▶ **AIM OF THE EXERCISE**:
Copy each of the following records word for word, with nothing changed.

▶ **RAW RECORDS**:
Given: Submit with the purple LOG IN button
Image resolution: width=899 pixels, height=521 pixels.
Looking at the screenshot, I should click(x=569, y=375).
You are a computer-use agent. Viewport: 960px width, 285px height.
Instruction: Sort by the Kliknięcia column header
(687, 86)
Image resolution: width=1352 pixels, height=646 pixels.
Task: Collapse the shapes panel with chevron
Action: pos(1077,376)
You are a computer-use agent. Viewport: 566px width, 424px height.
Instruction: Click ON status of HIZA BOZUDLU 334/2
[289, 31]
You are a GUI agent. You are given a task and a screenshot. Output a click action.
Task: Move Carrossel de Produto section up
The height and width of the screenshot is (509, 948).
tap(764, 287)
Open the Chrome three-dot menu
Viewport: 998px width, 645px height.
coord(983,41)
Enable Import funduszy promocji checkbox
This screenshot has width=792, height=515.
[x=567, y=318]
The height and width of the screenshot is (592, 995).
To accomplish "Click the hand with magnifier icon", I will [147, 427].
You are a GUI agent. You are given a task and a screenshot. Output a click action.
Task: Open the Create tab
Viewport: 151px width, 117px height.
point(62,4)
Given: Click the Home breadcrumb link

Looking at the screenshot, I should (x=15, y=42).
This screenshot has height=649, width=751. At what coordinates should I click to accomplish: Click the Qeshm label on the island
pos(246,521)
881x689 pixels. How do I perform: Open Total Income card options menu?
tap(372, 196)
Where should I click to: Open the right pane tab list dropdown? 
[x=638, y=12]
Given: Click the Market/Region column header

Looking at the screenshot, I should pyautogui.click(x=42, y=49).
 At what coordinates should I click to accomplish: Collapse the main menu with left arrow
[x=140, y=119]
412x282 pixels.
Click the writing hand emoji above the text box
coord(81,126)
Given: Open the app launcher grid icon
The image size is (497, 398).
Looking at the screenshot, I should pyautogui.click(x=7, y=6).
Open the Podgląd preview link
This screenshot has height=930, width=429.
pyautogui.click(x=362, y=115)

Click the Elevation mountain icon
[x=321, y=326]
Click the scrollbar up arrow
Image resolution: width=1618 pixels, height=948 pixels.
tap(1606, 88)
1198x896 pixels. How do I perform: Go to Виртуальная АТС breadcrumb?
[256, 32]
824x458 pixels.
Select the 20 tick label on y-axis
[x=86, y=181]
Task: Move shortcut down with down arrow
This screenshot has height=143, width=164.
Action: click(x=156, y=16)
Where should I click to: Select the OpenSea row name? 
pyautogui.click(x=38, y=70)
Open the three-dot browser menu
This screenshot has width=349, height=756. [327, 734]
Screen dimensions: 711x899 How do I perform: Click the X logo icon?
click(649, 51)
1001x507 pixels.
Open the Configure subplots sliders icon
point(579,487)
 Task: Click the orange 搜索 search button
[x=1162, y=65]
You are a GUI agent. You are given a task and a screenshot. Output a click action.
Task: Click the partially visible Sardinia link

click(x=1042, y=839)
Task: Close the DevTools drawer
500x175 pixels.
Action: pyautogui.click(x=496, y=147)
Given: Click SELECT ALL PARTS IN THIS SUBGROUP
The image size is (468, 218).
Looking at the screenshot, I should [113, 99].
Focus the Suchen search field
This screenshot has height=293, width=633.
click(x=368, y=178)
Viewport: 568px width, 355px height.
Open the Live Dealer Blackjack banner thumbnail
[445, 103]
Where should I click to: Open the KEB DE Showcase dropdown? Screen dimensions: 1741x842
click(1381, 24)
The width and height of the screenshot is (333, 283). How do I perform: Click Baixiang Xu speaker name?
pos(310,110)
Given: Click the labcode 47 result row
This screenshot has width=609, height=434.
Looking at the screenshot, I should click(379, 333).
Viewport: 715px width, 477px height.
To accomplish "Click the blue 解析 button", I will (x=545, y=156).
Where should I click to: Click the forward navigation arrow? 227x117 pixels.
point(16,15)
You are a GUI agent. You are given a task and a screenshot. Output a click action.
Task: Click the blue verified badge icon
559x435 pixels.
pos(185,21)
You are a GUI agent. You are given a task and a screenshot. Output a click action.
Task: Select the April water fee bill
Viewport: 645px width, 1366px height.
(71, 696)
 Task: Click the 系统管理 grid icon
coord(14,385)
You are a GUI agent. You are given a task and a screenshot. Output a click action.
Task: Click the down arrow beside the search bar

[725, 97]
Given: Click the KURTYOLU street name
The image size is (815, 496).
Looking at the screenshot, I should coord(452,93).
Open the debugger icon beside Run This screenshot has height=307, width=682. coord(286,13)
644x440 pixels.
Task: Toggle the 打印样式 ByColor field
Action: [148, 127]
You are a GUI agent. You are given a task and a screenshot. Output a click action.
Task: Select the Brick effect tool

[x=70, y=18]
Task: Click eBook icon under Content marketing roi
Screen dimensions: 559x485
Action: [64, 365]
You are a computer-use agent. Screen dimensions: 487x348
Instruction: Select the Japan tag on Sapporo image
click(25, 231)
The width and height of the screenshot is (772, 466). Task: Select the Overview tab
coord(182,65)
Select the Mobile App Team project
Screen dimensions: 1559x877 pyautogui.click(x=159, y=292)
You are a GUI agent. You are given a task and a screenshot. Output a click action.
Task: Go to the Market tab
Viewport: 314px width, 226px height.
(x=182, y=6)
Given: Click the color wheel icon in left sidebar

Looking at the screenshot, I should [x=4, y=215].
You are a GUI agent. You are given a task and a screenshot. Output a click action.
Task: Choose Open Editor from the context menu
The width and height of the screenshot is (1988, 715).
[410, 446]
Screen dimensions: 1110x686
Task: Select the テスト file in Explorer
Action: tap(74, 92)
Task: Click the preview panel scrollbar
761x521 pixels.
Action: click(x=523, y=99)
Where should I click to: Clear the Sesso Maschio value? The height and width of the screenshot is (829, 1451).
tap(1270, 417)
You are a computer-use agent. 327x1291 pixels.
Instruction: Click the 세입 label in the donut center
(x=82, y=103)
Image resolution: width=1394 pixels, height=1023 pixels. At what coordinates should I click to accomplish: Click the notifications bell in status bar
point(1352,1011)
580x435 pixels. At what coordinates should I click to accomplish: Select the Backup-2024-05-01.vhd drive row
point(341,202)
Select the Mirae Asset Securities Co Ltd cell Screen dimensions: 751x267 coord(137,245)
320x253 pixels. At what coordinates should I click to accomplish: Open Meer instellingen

▶ **RESULT**:
Given: Submit with the purple LOG IN button
Image resolution: width=899 pixels, height=521 pixels.
Looking at the screenshot, I should click(x=569, y=375).
You are a computer-use agent. Viewport: 960px width, 285px height.
Instruction: Sort by the Kliknięcia column header
(687, 86)
Image resolution: width=1352 pixels, height=646 pixels.
Task: Collapse the shapes panel with chevron
Action: pos(1077,376)
You are a computer-use agent. Viewport: 566px width, 424px height.
Instruction: Click ON status of HIZA BOZUDLU 334/2
[289, 31]
You are a GUI agent. You are given a task and a screenshot. Output a click action.
Task: Move Carrossel de Produto section up
The height and width of the screenshot is (509, 948).
tap(764, 287)
Open the Chrome three-dot menu
Viewport: 998px width, 645px height.
coord(983,41)
Enable Import funduszy promocji checkbox
This screenshot has width=792, height=515.
[x=567, y=318]
The height and width of the screenshot is (592, 995).
To accomplish "Click the hand with magnifier icon", I will [147, 427].
You are a GUI agent. You are given a task and a screenshot. Output a click action.
Task: Open the Create tab
Viewport: 151px width, 117px height.
point(62,4)
Given: Click the Home breadcrumb link

Looking at the screenshot, I should (x=15, y=42).
This screenshot has height=649, width=751. At what coordinates should I click to accomplish: Click the Qeshm label on the island
pos(246,521)
881x689 pixels. How do I perform: Open Total Income card options menu?
tap(372, 196)
Where should I click to: Open the right pane tab list dropdown? 
[x=638, y=12]
Given: Click the Market/Region column header

Looking at the screenshot, I should pyautogui.click(x=42, y=49).
 At what coordinates should I click to accomplish: Collapse the main menu with left arrow
[x=140, y=119]
412x282 pixels.
Click the writing hand emoji above the text box
coord(81,126)
Given: Open the app launcher grid icon
The image size is (497, 398).
Looking at the screenshot, I should pyautogui.click(x=7, y=6).
Open the Podgląd preview link
This screenshot has height=930, width=429.
pyautogui.click(x=362, y=115)

Click the Elevation mountain icon
[x=321, y=326]
Click the scrollbar up arrow
Image resolution: width=1618 pixels, height=948 pixels.
tap(1606, 88)
1198x896 pixels. How do I perform: Go to Виртуальная АТС breadcrumb?
[256, 32]
824x458 pixels.
Select the 20 tick label on y-axis
[x=86, y=181]
Task: Move shortcut down with down arrow
This screenshot has height=143, width=164.
Action: click(x=156, y=16)
Where should I click to: Select the OpenSea row name? 
pyautogui.click(x=38, y=70)
Open the three-dot browser menu
This screenshot has width=349, height=756. [327, 734]
Screen dimensions: 711x899 How do I perform: Click the X logo icon?
click(649, 51)
1001x507 pixels.
Open the Configure subplots sliders icon
point(579,487)
 Task: Click the orange 搜索 search button
[x=1162, y=65]
You are a GUI agent. You are given a task and a screenshot. Output a click action.
Task: Click the partially visible Sardinia link

click(x=1042, y=839)
Task: Close the DevTools drawer
500x175 pixels.
Action: pyautogui.click(x=496, y=147)
Given: Click SELECT ALL PARTS IN THIS SUBGROUP
The image size is (468, 218).
Looking at the screenshot, I should [113, 99].
Focus the Suchen search field
This screenshot has height=293, width=633.
click(x=368, y=178)
Viewport: 568px width, 355px height.
Open the Live Dealer Blackjack banner thumbnail
[445, 103]
Where should I click to: Open the KEB DE Showcase dropdown? Screen dimensions: 1741x842
click(1381, 24)
The width and height of the screenshot is (333, 283). How do I perform: Click Baixiang Xu speaker name?
pos(310,110)
Given: Click the labcode 47 result row
This screenshot has width=609, height=434.
Looking at the screenshot, I should click(379, 333).
Viewport: 715px width, 477px height.
To accomplish "Click the blue 解析 button", I will (x=545, y=156).
Where should I click to: Click the forward navigation arrow? 227x117 pixels.
point(16,15)
You are a GUI agent. You are given a task and a screenshot. Output a click action.
Task: Click the blue verified badge icon
559x435 pixels.
pos(185,21)
You are a GUI agent. You are given a task and a screenshot. Output a click action.
Task: Select the April water fee bill
Viewport: 645px width, 1366px height.
(71, 696)
 Task: Click the 系统管理 grid icon
coord(14,385)
You are a GUI agent. You are given a task and a screenshot. Output a click action.
Task: Click the down arrow beside the search bar

[725, 97]
Given: Click the KURTYOLU street name
The image size is (815, 496).
Looking at the screenshot, I should coord(452,93).
Open the debugger icon beside Run This screenshot has height=307, width=682. coord(286,13)
644x440 pixels.
Task: Toggle the 打印样式 ByColor field
Action: [148, 127]
You are a GUI agent. You are given a task and a screenshot. Output a click action.
Task: Select the Brick effect tool

[x=70, y=18]
Task: Click eBook icon under Content marketing roi
Screen dimensions: 559x485
Action: [64, 365]
You are a computer-use agent. Screen dimensions: 487x348
Instruction: Select the Japan tag on Sapporo image
click(25, 231)
The width and height of the screenshot is (772, 466). Task: Select the Overview tab
coord(182,65)
Select the Mobile App Team project
Screen dimensions: 1559x877 pyautogui.click(x=159, y=292)
You are a GUI agent. You are given a task and a screenshot. Output a click action.
Task: Go to the Market tab
Viewport: 314px width, 226px height.
(x=182, y=6)
Given: Click the color wheel icon in left sidebar

Looking at the screenshot, I should [x=4, y=215].
You are a GUI agent. You are given a task and a screenshot. Output a click action.
Task: Choose Open Editor from the context menu
The width and height of the screenshot is (1988, 715).
[410, 446]
Screen dimensions: 1110x686
Task: Select the テスト file in Explorer
Action: tap(74, 92)
Task: Click the preview panel scrollbar
761x521 pixels.
Action: click(x=523, y=99)
Where should I click to: Clear the Sesso Maschio value? The height and width of the screenshot is (829, 1451).
tap(1270, 417)
You are a computer-use agent. 327x1291 pixels.
Instruction: Click the 세입 label in the donut center
(x=82, y=103)
Image resolution: width=1394 pixels, height=1023 pixels. At what coordinates should I click to accomplish: Click the notifications bell in status bar
point(1352,1011)
580x435 pixels. At what coordinates should I click to accomplish: Select the Backup-2024-05-01.vhd drive row
point(341,202)
Select the Mirae Asset Securities Co Ltd cell Screen dimensions: 751x267 coord(137,245)
320x253 pixels. At what coordinates should I click to accomplish: Open Meer instellingen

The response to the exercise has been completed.